I have a quicke 675 loader on a Case MX110. The loader does everything it is supposed to except one. It has absolutely no down pressure. Push the lever forward to lower it and it floats down. If i then roll the bucket forward the loader arms jutst go up as the bucket begins to push down. Im fairly sure the problem is with the loader as hydrollic pressure seems adequate on all other needs in the tractor.
I bought this tractor 2 years ago and was told the problem started at least 5 years before.
Thats the extent of my info on it.
Thanks for any help


----------



## newhaychap (11 mo ago)

i should add, this loader does float if the lever is pushed all the way forward..


----------



## LouNY (Dec 15, 2016)

Something is wrong with your valve or lines.


----------



## newhaychap (11 mo ago)

Any idea what to check?


----------



## LouNY (Dec 15, 2016)

On your control valve you could trace the lines back from the retract end of the lift cylinders to the valve.
If you remove the line from the control valve and replace it with a short hose with a gauge when the valve is operated to lower the loader
that line should show hydraulic system pressure then when the valve goes further to the float position and detent the pressure should drain off to zero. 
Or a quick and dirty test that would not be completly conclusive would be to remove the lines from the rod end of both lift cylinders and secure them in buckets'
and try to lower there should be a strong flow from each hose.
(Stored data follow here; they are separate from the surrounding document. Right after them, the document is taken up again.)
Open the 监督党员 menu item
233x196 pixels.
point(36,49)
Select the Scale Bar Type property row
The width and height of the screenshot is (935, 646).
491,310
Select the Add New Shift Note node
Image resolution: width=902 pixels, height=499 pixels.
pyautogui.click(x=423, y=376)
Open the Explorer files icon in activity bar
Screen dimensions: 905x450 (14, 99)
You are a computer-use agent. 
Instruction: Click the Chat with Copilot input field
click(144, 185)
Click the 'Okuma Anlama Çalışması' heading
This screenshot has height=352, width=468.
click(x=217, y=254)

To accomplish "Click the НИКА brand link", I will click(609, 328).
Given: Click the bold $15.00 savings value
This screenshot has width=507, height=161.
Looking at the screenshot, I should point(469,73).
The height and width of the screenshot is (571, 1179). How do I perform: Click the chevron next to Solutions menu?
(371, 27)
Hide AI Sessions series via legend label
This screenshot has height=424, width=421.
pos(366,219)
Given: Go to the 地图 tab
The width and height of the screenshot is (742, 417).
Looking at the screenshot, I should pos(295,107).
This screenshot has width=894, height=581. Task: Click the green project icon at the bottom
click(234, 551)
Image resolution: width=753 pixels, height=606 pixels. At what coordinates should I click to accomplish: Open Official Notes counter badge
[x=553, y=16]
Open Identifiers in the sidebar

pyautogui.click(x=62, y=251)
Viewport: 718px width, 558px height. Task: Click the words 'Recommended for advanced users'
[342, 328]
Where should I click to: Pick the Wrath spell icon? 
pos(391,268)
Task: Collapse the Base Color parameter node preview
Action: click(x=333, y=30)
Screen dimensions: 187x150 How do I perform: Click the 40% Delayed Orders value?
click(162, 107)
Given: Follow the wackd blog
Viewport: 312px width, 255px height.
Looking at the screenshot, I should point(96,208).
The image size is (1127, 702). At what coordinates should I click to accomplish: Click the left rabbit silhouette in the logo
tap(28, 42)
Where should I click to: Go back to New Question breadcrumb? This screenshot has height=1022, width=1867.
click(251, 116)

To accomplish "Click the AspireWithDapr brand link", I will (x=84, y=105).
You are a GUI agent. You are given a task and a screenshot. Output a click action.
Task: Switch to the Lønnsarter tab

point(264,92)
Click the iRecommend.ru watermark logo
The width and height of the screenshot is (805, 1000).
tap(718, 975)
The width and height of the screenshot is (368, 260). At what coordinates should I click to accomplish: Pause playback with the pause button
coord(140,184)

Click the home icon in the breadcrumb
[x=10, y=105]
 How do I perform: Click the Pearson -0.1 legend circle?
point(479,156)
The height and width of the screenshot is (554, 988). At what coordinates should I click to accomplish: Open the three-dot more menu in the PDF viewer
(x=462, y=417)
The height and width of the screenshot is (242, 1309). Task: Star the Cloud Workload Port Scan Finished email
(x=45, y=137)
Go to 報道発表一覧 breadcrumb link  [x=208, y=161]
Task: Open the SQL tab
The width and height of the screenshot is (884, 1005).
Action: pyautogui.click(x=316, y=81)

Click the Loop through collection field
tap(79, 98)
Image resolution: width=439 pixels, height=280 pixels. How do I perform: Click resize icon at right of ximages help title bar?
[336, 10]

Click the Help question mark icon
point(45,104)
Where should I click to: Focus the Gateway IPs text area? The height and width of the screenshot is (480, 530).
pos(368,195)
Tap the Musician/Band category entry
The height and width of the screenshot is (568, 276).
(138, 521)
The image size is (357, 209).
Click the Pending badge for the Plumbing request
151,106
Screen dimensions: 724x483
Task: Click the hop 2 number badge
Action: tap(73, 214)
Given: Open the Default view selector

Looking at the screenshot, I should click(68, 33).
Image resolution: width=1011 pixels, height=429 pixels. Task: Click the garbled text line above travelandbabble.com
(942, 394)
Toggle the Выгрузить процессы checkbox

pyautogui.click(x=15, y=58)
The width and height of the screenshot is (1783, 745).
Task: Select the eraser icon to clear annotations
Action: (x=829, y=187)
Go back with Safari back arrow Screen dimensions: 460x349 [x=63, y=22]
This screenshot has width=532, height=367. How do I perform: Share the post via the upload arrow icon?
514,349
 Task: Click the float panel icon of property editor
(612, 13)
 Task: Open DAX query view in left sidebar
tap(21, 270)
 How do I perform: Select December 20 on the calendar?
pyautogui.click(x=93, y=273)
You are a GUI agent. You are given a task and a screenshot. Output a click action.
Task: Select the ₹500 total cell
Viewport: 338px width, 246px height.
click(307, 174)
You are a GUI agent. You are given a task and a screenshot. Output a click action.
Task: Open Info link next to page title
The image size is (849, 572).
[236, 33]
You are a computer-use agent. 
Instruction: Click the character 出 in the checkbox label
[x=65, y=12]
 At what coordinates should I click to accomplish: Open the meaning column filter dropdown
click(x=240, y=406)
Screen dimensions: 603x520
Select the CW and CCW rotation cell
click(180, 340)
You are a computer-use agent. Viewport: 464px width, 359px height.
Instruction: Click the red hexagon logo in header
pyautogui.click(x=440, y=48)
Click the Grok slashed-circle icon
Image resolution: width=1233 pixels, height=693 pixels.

It would likely blow an unsecured hose out of a bucket and spray oil everywhere.


----------



## LouNY (Dec 15, 2016)

Also how fancy is your loader control valve?
Is it a cable operated mechanical valve from a joystick or is it a fancier pilot control unit
or a real fancy electronic proportional wobble stick controller.


----------



## newhaychap (11 mo ago)

LouNY said:


> Also how fancy is your loader control valve?
> Is it a cable operated mechanical valve from a joystick or is it a fancier pilot control unit
> or a real fancy electronic proportional wobble stick controller.
> It's a cable operated joystick


----------



## newhaychap (11 mo ago)

Meant to say it's a mechanical valve, joystick with a cable.


----------



## wowab (8 mo ago)

Hi, did you manage to find the cause of the problem?


----------



## newhaychap (11 mo ago)

I finally took it to a local hydraulic shop. He checked cylinders, seals, hoses etc, etc. The problem was one if the couplers. When I lifted the loader it held pressure but when I lowered it the ball in the coupler just fluttered instead of sealing.
Put a new coupler on and problem solved!


----------



## unsquidly (Jul 13, 2021)

newhaychap said:


> I finally took it to a local hydraulic shop. He checked cylinders, seals, hoses etc, etc. The problem was one if the couplers. When I lifted the loader it held pressure but when I lowered it the ball in the coupler just fluttered instead of sealing.
> Put a new coupler on and problem solved!



Thanks for coming back on here to post the solution to the problem.......We don't always get that on here.......


----------